Emplois actuels liés à QA Csc Associate - Beerse - Johnson & Johnson

Our department QA-CSC is responsible for the release and certification of Investigational Medicinal Products used in worldwide clinical trials guaranteeing product quality and compliance with applicable regulations.

The QA CSC Operations Beerse sub team supports the clinical manufacturing activities in Beerse (solids, parenterals, liquids, packaging & labeling) and the clinical release activities for Beerse manufactured and external products.

More specifically, the QA CSC Operations team is looking for a QA CSC associate to join the team supporting the packaging & labelling activities in Beerse.

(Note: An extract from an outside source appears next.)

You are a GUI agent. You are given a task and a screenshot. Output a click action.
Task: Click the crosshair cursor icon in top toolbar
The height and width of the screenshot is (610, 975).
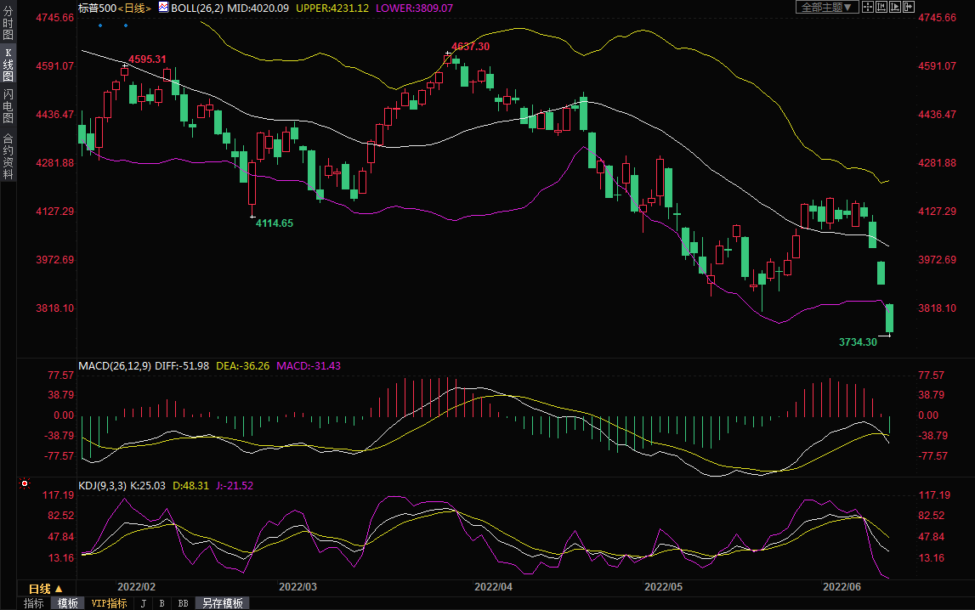tap(867, 7)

As QA-CSC associate, you will support the clinical release and quality oversight process of IMPs (Chemical and Biological compounds as well as Vaccines) used in worldwide clinical trials so that patient safety and compliance with applicable regulations are warranted.
- Ensure timely review of quality records such as batch record and confirmation of clinical trial material in order to support a reliable supply chain.
- Support the operational quality performance by participating in different quality review meetings.
- Ensure that deviations and complaints are timely and properly investigated such that the internal and external customer expectations are met.
- Ensure that adequate CAPA’s are defined for investigations with potential product quality impact.
- Ensure that all changes that may have an impact on quality, compliance or registration are evaluated to execute adequate control, documentation, validation and qualification.
- Support in-depth investigations by providing technical, quality and compliance expertise.
- Support the quality oversight process of the operational activities by ensuring QA review and approval of GMP documentation.
- Support the in-house check rounds to verify the GMP compliance within the functional areas and support in preparation and execution of internal and external inspections.
- Continuously challenge the status quo and support the development and implementation of breakthrough innovative initiatives that deliver sustainable improvement in organizational, quality and compliance performance.
- Work as One team with Quality and Clinical Supply Chain partners to ensure timely release and certification of clinical trial material in support of a reliable supply chain.

**Qualifications**:

- University degree, scientific orientation (pharmaceutical, chemical, or biological sciences) with at least 2 years cross functional experience in the pharmaceutical industry.
- Experience in pharmaceutical supply chain and/or Quality Assurance is an asset.
- Demonstrated ability to work independently while staying connected with key stakeholders.
- Operational Quality and/or Production related expertise is an asset.
- Product development expertise is an asset.
- Ability to quickly assimilate new technologies and product knowledge, perform risk assessment and develop action plans.
- In-depth knowledge in cGMP (domestic & international), ICH guidelines, policies, standards and procedures.
- Understands the business implications regarding quality positions and decisions.

Johnson & Johnson Family of Companies are equal opportunity employers, and all qualified applicants will receive consideration for employment without regard to race, color, religion, sex, sexual orientation, gender identity, genetic information, national origin, protected veteran status, disability status, or any other characteristic protected by law.